§ **AIM OF THE TASK**
Begin at the line that has "Select the diagonal line drawing tool" and continue through the last of the lines below, substituting "screen capture" for every "screenshot". Return only those lines, with nothing else altered.

§ **GIVEN DATA**

☆ ☆ ☆ ☆ ☆ ☆ ☆

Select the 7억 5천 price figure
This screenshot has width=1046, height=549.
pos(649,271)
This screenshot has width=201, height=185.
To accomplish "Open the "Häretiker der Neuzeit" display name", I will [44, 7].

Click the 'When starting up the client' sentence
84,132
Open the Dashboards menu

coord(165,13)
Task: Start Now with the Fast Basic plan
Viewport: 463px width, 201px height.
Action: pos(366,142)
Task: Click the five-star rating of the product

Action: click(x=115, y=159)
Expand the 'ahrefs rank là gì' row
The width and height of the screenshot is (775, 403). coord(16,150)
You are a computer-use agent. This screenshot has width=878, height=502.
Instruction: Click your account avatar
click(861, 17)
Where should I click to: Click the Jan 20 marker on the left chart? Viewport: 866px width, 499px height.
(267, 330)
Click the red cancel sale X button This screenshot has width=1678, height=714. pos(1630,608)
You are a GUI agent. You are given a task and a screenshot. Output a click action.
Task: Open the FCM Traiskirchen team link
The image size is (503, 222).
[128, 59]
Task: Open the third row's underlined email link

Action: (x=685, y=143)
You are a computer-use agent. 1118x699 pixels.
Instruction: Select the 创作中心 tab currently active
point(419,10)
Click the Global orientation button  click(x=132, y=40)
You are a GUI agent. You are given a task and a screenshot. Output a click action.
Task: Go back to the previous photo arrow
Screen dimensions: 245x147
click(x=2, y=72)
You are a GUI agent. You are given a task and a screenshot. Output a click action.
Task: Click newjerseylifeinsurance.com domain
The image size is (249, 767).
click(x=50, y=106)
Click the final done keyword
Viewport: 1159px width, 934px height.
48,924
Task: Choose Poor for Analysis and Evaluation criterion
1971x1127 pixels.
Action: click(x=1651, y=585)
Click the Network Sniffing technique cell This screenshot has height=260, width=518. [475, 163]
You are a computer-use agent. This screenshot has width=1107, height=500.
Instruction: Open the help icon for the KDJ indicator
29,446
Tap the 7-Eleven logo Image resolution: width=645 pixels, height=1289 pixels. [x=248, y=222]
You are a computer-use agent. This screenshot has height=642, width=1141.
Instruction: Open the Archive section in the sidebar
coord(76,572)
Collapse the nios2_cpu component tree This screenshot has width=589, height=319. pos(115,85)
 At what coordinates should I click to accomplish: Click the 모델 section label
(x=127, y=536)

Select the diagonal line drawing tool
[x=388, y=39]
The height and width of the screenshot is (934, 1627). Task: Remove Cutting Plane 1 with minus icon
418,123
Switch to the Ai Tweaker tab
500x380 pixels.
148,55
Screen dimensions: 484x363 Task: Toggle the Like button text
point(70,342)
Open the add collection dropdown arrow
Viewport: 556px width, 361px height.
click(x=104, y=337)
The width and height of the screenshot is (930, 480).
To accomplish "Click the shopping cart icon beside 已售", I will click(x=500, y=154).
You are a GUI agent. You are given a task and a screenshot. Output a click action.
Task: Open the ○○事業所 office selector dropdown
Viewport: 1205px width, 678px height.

☆ ☆ ☆ ☆ ☆ ☆ ☆

§ **WRITTEN ANSWER**
Select the diagonal line drawing tool
[x=388, y=39]
The height and width of the screen capture is (934, 1627). Task: Remove Cutting Plane 1 with minus icon
418,123
Switch to the Ai Tweaker tab
500x380 pixels.
148,55
Screen dimensions: 484x363 Task: Toggle the Like button text
point(70,342)
Open the add collection dropdown arrow
Viewport: 556px width, 361px height.
click(x=104, y=337)
The width and height of the screen capture is (930, 480).
To accomplish "Click the shopping cart icon beside 已售", I will click(x=500, y=154).
You are a GUI agent. You are given a task and a screen capture. Output a click action.
Task: Open the ○○事業所 office selector dropdown
Viewport: 1205px width, 678px height.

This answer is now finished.